Nem todo uísque brasileiro é ruim. Nem barato

Por Mauricio Porto 20 de Junho de 2026 👁️ 0 visualizações 💬 0 comentários
Nem todo uísque brasileiro é ruim. Nem barato

No mês passado, a Destilaria Lamas, de Minas Gerais, lançou um uísque inspirado na relação entre a Escócia e o Brasil. É uma edição limitada, criada em colaboração com a St. Andrew’s Society, um grupo de expatriados escoceses em nosso país. O rótulo é estampado com um tartan – aquele xadrez, tradicional dos kilts escoceses – que também foi criado recentemente e representa o Brasil. O preço: mais de R$ 600.

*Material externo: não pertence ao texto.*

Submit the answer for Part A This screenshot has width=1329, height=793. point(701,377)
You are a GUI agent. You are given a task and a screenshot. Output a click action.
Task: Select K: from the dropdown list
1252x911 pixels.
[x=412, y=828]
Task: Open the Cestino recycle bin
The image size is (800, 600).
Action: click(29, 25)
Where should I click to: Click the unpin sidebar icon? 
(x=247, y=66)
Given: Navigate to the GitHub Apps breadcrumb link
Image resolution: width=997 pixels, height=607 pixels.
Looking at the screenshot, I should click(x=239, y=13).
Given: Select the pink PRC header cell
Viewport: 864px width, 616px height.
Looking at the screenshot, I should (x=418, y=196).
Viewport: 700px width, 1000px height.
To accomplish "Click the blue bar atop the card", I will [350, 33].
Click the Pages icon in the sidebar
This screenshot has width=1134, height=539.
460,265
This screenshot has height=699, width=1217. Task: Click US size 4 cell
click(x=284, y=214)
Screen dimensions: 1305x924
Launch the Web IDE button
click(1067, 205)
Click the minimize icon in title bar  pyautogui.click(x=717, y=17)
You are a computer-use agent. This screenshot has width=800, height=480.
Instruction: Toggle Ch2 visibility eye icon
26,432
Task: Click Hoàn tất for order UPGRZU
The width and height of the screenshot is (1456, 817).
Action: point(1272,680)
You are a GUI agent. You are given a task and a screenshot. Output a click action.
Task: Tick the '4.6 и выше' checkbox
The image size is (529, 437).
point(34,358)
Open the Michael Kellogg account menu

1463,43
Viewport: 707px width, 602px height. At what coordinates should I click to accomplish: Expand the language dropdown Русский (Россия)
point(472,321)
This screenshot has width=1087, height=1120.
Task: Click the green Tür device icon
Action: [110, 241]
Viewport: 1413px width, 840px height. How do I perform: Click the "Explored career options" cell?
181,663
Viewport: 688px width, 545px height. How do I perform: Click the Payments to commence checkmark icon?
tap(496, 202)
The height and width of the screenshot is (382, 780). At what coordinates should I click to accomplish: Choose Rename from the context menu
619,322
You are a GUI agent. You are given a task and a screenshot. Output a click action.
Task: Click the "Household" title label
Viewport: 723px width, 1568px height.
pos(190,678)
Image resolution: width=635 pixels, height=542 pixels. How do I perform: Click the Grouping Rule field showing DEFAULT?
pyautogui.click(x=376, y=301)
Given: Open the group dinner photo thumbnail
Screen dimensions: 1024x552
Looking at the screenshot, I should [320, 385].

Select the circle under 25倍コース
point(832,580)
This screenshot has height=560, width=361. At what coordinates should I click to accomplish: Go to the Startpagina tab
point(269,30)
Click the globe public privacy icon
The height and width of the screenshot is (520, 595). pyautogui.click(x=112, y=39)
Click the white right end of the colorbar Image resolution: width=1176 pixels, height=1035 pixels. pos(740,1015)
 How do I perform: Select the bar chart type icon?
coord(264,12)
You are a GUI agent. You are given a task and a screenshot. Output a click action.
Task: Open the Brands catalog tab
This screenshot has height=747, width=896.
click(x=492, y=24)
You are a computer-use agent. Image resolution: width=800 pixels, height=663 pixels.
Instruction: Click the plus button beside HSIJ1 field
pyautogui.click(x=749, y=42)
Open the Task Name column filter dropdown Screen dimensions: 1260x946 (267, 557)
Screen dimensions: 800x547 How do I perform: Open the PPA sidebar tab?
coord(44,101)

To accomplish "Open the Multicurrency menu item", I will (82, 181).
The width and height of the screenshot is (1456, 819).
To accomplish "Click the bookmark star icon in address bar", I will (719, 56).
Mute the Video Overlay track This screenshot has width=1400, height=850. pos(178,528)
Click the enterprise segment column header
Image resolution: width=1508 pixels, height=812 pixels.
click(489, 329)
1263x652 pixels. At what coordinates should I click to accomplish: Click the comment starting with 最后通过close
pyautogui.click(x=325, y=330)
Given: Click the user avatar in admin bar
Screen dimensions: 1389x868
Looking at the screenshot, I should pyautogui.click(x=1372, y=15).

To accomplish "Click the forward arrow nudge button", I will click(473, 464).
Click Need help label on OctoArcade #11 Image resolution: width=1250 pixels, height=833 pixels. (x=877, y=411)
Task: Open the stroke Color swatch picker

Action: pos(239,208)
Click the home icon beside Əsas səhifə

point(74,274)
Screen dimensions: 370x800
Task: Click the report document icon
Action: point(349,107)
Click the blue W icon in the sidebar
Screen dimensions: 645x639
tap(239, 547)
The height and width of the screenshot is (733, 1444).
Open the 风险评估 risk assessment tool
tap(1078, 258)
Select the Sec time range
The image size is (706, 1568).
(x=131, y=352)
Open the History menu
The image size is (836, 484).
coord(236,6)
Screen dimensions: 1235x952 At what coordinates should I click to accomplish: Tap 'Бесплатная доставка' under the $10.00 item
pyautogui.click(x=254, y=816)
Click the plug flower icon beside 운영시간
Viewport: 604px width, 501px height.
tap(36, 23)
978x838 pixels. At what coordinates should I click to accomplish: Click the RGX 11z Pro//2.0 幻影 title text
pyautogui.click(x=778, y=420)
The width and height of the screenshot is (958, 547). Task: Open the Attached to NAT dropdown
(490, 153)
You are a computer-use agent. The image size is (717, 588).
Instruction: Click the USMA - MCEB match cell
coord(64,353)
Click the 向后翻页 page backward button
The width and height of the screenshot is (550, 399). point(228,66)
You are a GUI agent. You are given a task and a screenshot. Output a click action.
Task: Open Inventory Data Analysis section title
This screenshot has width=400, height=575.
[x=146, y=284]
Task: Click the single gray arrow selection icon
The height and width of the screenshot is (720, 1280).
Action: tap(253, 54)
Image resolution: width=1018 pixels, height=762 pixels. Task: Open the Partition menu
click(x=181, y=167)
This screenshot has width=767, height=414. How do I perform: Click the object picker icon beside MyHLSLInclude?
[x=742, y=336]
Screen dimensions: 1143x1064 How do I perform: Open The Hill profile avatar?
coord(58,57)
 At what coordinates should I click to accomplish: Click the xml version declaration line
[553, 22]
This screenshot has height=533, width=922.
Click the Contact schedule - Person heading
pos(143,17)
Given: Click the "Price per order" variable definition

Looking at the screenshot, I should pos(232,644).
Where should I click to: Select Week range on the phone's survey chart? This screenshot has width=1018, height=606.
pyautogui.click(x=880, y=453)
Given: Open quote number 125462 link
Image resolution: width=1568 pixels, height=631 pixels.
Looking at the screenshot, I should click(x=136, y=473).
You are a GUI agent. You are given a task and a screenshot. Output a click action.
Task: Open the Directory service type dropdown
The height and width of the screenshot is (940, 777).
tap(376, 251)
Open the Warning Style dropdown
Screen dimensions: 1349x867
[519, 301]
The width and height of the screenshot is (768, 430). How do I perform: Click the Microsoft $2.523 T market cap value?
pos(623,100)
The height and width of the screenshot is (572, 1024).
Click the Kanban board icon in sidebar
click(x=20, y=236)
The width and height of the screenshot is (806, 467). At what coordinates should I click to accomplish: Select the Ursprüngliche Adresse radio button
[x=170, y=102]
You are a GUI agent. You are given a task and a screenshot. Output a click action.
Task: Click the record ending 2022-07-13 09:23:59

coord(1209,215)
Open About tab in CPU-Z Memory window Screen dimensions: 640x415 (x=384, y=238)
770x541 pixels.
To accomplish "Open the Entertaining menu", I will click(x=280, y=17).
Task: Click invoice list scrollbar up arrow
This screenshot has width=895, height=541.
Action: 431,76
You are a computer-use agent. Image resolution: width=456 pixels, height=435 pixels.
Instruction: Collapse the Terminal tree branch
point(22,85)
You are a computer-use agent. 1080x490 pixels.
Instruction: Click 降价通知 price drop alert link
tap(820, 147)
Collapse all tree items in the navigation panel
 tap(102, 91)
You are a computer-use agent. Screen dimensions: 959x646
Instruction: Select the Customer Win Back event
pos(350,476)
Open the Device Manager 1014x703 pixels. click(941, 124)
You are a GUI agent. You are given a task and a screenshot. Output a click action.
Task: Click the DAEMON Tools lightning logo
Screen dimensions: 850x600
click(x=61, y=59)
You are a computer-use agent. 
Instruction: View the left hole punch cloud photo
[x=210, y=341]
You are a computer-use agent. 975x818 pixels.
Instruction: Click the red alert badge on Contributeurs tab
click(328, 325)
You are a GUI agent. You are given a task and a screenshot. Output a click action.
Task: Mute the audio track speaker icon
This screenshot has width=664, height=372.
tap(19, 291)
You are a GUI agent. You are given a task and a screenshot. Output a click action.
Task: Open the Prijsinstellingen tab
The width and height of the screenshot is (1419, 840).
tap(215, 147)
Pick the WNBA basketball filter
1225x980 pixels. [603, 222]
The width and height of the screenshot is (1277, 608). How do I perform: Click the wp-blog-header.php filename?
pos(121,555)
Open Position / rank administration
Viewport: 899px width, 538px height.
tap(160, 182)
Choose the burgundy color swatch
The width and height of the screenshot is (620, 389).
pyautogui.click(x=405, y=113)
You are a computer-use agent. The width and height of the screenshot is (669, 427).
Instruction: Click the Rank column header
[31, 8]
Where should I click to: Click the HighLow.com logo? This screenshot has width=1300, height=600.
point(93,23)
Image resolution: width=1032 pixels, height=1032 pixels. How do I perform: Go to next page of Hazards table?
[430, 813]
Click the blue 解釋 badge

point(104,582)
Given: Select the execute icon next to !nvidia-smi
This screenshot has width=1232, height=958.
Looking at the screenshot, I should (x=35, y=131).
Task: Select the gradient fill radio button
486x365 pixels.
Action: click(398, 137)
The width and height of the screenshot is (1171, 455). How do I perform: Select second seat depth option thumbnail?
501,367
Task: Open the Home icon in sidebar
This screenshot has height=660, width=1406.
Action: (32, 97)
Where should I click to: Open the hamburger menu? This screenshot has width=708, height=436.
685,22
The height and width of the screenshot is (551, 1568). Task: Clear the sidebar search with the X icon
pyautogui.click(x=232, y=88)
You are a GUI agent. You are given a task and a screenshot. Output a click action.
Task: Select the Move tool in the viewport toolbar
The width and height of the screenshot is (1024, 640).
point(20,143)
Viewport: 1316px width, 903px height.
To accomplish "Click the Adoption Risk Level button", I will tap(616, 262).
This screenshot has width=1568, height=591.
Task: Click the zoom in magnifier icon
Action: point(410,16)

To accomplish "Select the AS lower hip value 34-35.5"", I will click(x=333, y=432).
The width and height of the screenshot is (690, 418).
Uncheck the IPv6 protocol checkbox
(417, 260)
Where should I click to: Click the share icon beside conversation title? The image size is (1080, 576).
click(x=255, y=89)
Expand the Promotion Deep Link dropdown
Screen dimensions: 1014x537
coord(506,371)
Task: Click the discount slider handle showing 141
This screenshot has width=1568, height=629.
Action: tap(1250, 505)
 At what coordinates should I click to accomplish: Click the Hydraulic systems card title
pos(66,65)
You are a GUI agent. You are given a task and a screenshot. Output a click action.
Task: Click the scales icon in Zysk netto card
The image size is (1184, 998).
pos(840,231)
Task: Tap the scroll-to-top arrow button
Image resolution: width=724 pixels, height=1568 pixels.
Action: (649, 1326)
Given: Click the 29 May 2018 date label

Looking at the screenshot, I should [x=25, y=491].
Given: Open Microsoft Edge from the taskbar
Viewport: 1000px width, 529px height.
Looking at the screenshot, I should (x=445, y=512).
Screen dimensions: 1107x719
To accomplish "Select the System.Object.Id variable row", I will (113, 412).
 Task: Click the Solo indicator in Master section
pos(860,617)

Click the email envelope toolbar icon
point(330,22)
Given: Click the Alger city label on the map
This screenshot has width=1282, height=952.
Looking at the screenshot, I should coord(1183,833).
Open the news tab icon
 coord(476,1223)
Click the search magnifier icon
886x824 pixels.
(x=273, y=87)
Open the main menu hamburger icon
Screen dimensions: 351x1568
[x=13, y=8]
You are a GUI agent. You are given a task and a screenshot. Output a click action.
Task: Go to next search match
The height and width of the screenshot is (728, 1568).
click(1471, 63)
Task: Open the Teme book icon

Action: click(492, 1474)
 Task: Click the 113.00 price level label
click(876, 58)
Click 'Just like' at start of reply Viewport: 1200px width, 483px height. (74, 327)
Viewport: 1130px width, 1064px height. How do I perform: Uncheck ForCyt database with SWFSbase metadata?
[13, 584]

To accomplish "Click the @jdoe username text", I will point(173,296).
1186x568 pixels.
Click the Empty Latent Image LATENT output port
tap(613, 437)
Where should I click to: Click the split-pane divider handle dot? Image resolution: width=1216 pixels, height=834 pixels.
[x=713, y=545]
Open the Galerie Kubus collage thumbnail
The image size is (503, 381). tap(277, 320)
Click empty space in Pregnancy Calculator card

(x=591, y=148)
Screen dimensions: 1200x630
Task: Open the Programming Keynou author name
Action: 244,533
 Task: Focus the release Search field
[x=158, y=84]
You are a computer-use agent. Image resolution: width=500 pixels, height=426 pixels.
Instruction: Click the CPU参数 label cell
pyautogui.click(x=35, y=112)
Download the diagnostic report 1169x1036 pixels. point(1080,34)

Para um leigo, que desconhece o estágio de evolução do uísque brasileiro, é impensável pagar qualquer coisa próxima disso em um rótulo nacional. Ainda mais porque, por muito tempo, uísque brasileiro foi sinônimo de preço baixo, qualidade sensorial mais baixa ainda, dor de cabeça, náuseas e escolhas erradas. Mas, hoje, isso não poderia estar mais distante da realidade.

Nos últimos quinze anos, o uísque brasileiro evoluiu de uma forma inacreditável. Esse desenvolvimento foi capitaneado especialmente por duas destilarias. A gigante Union, de Bento Gonçalves, e a Lamas Destilaria, que fica em Matozinhos, Minas Gerais. E elas têm perfis bem diferentes.

A Union é uma destilaria bem antiga. Ela nasceu com outro nome, em 1948, e assumiu a atual alcunha em 1979. Antes, possuía uma unidade fabril distinta, que ficava em Veranópolis. Atualmente, é a maior destilaria da América do Sul. Sua capacidade produtiva beira os três milhões de litros – o que a equipara a uma destilaria escocesa como a Talisker ou Bunnahabhain.

O grande foco da Union é produzir uísque a granel e vender para outros produtores. O Japão, por exemplo, é um grande cliente da destilaria. Porém, parte de sua produção é engarrafada como single malt. E são rótulos excelentes. Alguns deles, com produção bastante complexa, passagem por diferentes barricas e utilização de cevada com diferentes níveis de defumação com turfa. Algo que exige um domínio extraordinário da técnica para ter sucesso.

Já a Lamas é uma destilaria bem menor. Faz em torno de 120 mil litros de uísque. A maioria é engarrafada como single malt, sob marca própria. Uma parte menor, vendida para empreendedores que desejam ter uma marca de uísque, mas não podem produzir. Os famosos “white labels”. O foco da Lamas sempre foi claro: procurar criar um craft uísque brasileiro.

Para isso, a Lamas lança mão de algumas técnicas bem pouco ortodoxas. Como, por exemplo, defumar sua cevada com madeira de reflorestamento, em vez de turfa. E utilizar madeiras nativas em sua maturação. O tal do Spirit of Brazil, mencionado na introdução desta coluna, por exemplo, foi finalizado em barris de Pau-Brasil.

Em ambos os casos – de Lamas e Union – produzir um uísque não é fácil. Tampouco barato. A maior parte da matéria-prima é importada. Barris bons são caros e, graças à nossa famosa burocracia, difíceis de se obter. O foco aqui não é mais preço baixo, mas sim qualidade e identidade.

E pagar mais de seiscentos reais em um uísque nacional ainda pode parecer estranho para muita gente. Mas talvez a estranheza diga menos sobre o uísque e mais sobre a imagem atrasada que ainda temos dele. E, ainda que haja um longo caminho, talvez a maior distância a ser percorrida não seja a de produção. Mas, sim, a de criação de uma tradição e do orgulho do que é produzido por aqui.